-- START OF EXTRACT TO READ --

Thursday, September 21, 2017

Doers and Donters


Soooooo, one of my favorite movies is Pain & Gain.  I watched it again recently, and without giving away too many spoilers I'm going to depict the main plot and why I think it's a great concept to grasp.  The movie is based on a group of body builders (fitting right?) working at the Sun Gym in Miami, Florida in 1995.  The film states itself to be a true story multiple times throughout it's run, and after reading more of the details of the events "loosely" based is more of an accurate description.  However, the story is still very interesting none the less.  The main characters of this body building trio are Daniel Lugo (Mark Whalberg), Adrian Doorbal (Anthony Mackie), and Paul Doyle (Dwayne Johnson).  The story's main premise is one of Daniel Lugo's desire to attain the American Dream and a rightful calling to a better life he thinks he's destined for.  Now before we go further and explain some of the details and plans he hopes to achieve this, let me just preface with saying I AM ONLY USING THE STORY AS A METAPHOR.  Cool, now we've squared that away.

In the beginning, Lugo is the manager of the Sun Gym as a personal trainer, living a lower class way of life and barely making ends meet.  Lugo is an avid believer in motivational speaker Jonny Wu's philosophy of being a "Doer" and not a "Donter".  Multiple scenes showcase his pitiful life and the envy he has towards others more successful than him.  Constantly obsessing with the American Dream and the riches others seem to have, Lugo hatches a plan to extort one of his wealthy clients to manifest his destiny and claim what is rightfully his.  He recruits help from two other personal trainers at the gym, Doorbal and Doyle.  The story is told with a dark and comedic undertone as the gang calculates and schemes their plans and fail multiple times in apprehending their victim, until they finally capture him and begin a month long series of torture and manipulation tactics to acquire his assets and assume his identity.  Again, these methods to achieve your goals are not what I'm endorsing, however the ideology of seeing your potential, devising your plan to achieve them, and being relentless in your pursuit is what I'm advocating.  Lets dive deeper...

-- END OF EXTRACT TO READ --

▸ EXERCISE DIRECTIONS
Reproduce the blog post about Pain & Gain word for word, in full.

-- START OF RECORDED DATA --

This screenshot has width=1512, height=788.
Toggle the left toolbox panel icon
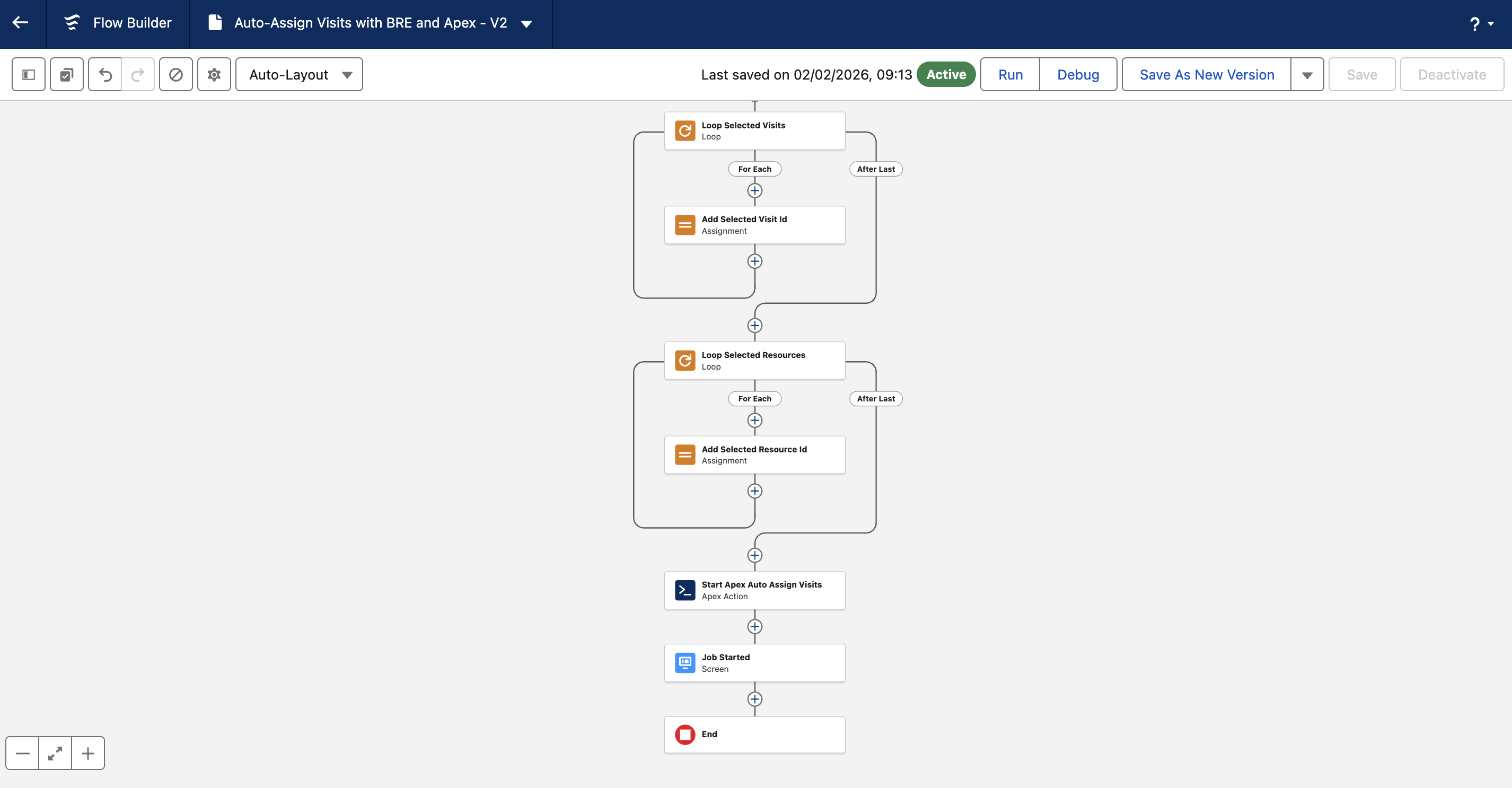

-- END OF RECORDED DATA --

▸ CORRECT RESULT
Thursday, September 21, 2017

Doers and Donters


Soooooo, one of my favorite movies is Pain & Gain.  I watched it again recently, and without giving away too many spoilers I'm going to depict the main plot and why I think it's a great concept to grasp.  The movie is based on a group of body builders (fitting right?) working at the Sun Gym in Miami, Florida in 1995.  The film states itself to be a true story multiple times throughout it's run, and after reading more of the details of the events "loosely" based is more of an accurate description.  However, the story is still very interesting none the less.  The main characters of this body building trio are Daniel Lugo (Mark Whalberg), Adrian Doorbal (Anthony Mackie), and Paul Doyle (Dwayne Johnson).  The story's main premise is one of Daniel Lugo's desire to attain the American Dream and a rightful calling to a better life he thinks he's destined for.  Now before we go further and explain some of the details and plans he hopes to achieve this, let me just preface with saying I AM ONLY USING THE STORY AS A METAPHOR.  Cool, now we've squared that away.

In the beginning, Lugo is the manager of the Sun Gym as a personal trainer, living a lower class way of life and barely making ends meet.  Lugo is an avid believer in motivational speaker Jonny Wu's philosophy of being a "Doer" and not a "Donter".  Multiple scenes showcase his pitiful life and the envy he has towards others more successful than him.  Constantly obsessing with the American Dream and the riches others seem to have, Lugo hatches a plan to extort one of his wealthy clients to manifest his destiny and claim what is rightfully his.  He recruits help from two other personal trainers at the gym, Doorbal and Doyle.  The story is told with a dark and comedic undertone as the gang calculates and schemes their plans and fail multiple times in apprehending their victim, until they finally capture him and begin a month long series of torture and manipulation tactics to acquire his assets and assume his identity.  Again, these methods to achieve your goals are not what I'm endorsing, however the ideology of seeing your potential, devising your plan to achieve them, and being relentless in your pursuit is what I'm advocating.  Lets dive deeper...